Wild Turkeys are large birds. They reach up to 48 inches long and weigh up to 25 pounds. They can have up to a five foot wing span. Wild Turkeys are related to pheasants and like pheasants, they have a large tail that can raise to display their plumage. The males are larger than the females. Wild Turkeys have dark feathers on their bodies and no feathers are their heads. The female has bluish gray skin on her head and the male’s head can be either blue, red or white. The color of the male’s head is dependent on the season. The male has a flap of red skin under his chin that is called a wattle. Males also have a beard of feathers on their chests.

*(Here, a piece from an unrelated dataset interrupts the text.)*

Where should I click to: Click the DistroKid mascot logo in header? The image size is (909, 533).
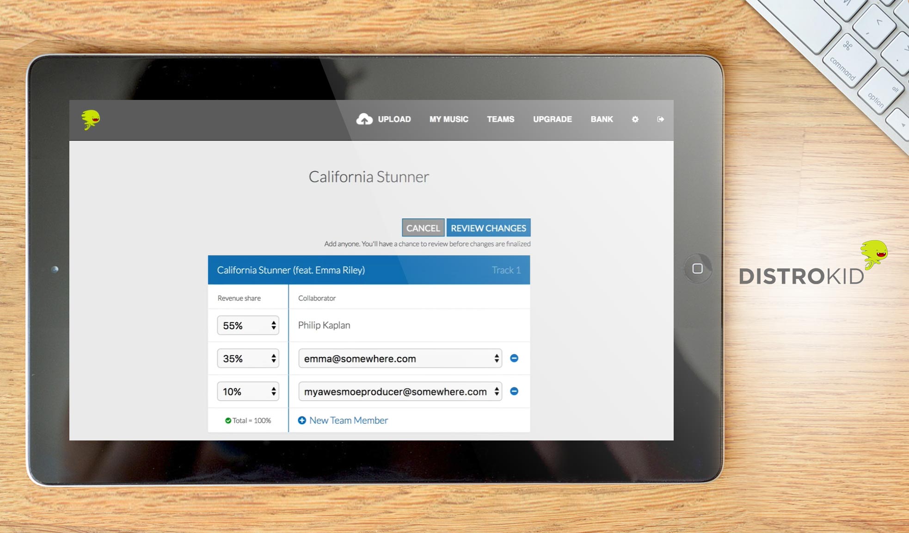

Wild Turkeys are social birds that live together in flocks. The males and females live in separate flocks, only coming together during mating season. Wild Turkeys spend the majority of the daytime hours on the ground. They are fast runners and will often run from predators. When the need arises, they take flight to escape danger, flying at speeds of up to 60 miles per hour. They also fly up to high branches where they roost at night. If predators come close to their roosting area, they remain extremely still to prevent detection. Wild Turkeys have excellent hearing and eyesight. They are always very alert to their surroundings, which makes them very efficient at escaping from predators.
Habitat and Diet
In the 1900’s, hunting and habitat loss brought the existence of Wild Turkeys to alarmingly low numbers. Reintroduction and conservation has brought the species back to safe numbers. Wild Turkeys can currently be found throughout the Eastern United States in forests and open woodlands. They are omnivores. Their diets consist of vegetation, nuts, seeds, insects and small vertebrates.

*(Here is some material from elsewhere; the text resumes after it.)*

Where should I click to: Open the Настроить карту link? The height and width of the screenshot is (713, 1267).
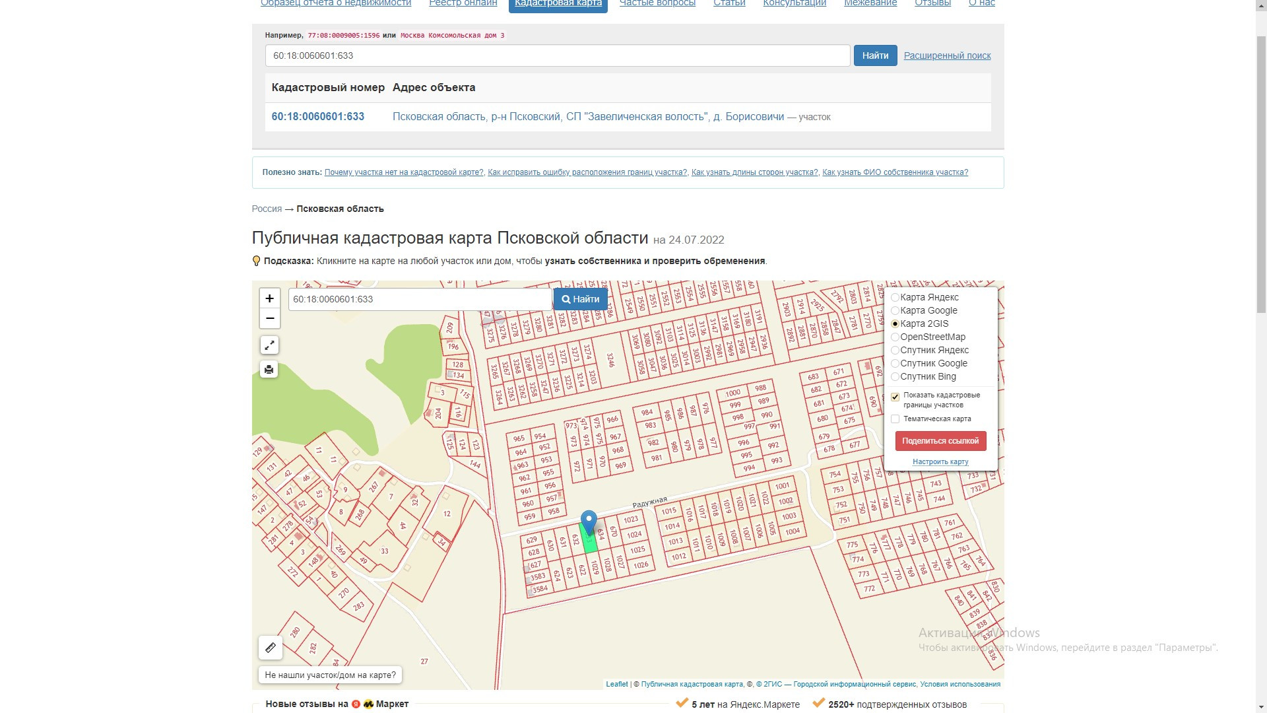pyautogui.click(x=940, y=462)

Mating takes place only once a year in the early spring. The males and females who normally live separately, come together during mating system. The males call out to the females. Their calls are so loud that they can be heard a mile away. Wild Turkeys are polygamous. The males mate with many different females. Once mating is over, the males leave. The females find a safe hidden spot on the ground to lay their eggs and keep a watchful eye over them. The babies called poults can eat and travel 24 hours after they hatch. They stay under their mothers care until the next breeding season. The mothers are protective and will fight with predators to save the lives of her young.